Document excerpt:
———
Rings
Different sets are naturally endowed with two binary operations: addition and multiplication. Examples that quickly come to mind are the integers, the integers modulo n, the real numbers, matrices, and polynomials. The notion of Rings describing this kind of sets was originated in the mid-19th century by Richard Dedekind.
6.1.1 Definition A ring (R, +, ⋅) is a set equipped with two binary operations indicated by + and ·,
R x R ⟶ R R x R ⟶ R
(a, b) ⟼ a + b (a, b) ⟼ a ⋅ b
satisfying the following three sets of axioms, called the ring axioms
+ is associative: (a + b) + c = a + (b + c) ∀a, b, c ∈ R
There is an element 0 in R such that a + 0 = a ∀a ∈ R (that is, 0 is the additive identity).
∀a ∈ R there exists −a ∈ R such that a + (−a) = 0 (that is, −a is the additive inverse of a).
———
Rows of pointing data:
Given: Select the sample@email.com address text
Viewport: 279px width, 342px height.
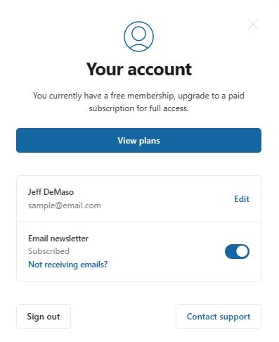Looking at the screenshot, I should pyautogui.click(x=65, y=205).
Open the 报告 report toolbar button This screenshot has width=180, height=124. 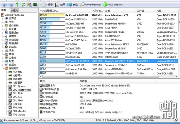tap(47, 5)
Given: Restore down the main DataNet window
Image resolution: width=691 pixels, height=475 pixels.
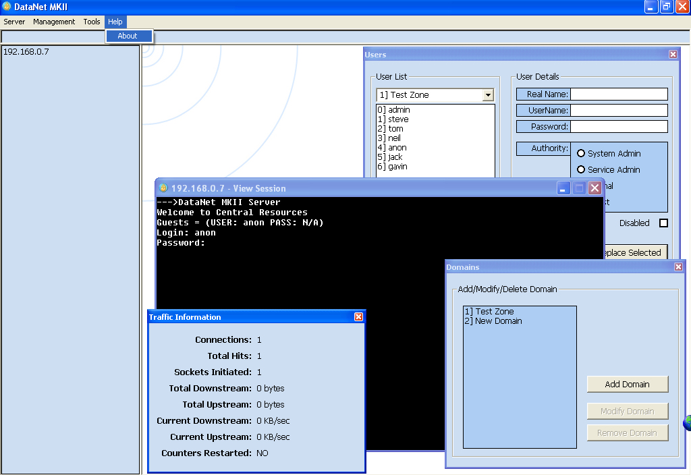Looking at the screenshot, I should click(666, 7).
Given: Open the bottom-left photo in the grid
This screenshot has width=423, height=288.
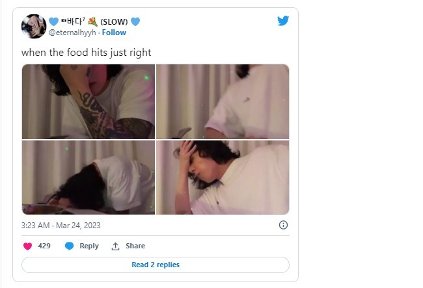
———
Extend the excerpt on rings, picking up directly after its last sentence.

Result of the exercise:
+ is commutative: a + b = b + a ∀a, b ∈ R
· is associative: (a · b) · c = a · (b · c) ∀a, b, c ∈ R
Multiplication is distributive with respect to addition, meaning that:
a · (b + c) = a · b + a · c, (a + b) · c = a · c + b · c ∀a, b, c ∈ R
From now on we'll write ab instead of a · b. A set satisfying i) a), b), c) is called group: hence (R, +) is a group. If d) is also satisfied we have a commutative group or abelian group. (R, +) is oftentimes referred to as additive group of the ring.
A commutative ring is a ring in which the multiplication operation is commutative.
6.1.2. Examples of non-rings abd rings
The set of natural numbers ℕ with the usual operations is not a ring, since (ℕ, +) is not even a group (the elements are not all invertible with respect to addition, e.g. there is no natural number which can be added to 2 to get 0 as a result).
The set of odd integers with the usual addition and multiplication is not a ring. Among other things, Axiom 1 fails: The sum of two odd integers is not odd.
Examples of rings
Let E be the set of even integers with the usual addition and multiplication. Since the sum or product of two even integers is also even, the closure axioms hold. Since 0 is an even integer, E has an additive identity element. If a is even, then − a is also even, and so Axiom i)c holds. The remaining axioms hold for all integers and, therefore, are true whenever a, b, c, are even. Consequently, E is a commutative ring. E does not have an identity, however, because no even integer e has the property that ae = a = ea for every even integer a.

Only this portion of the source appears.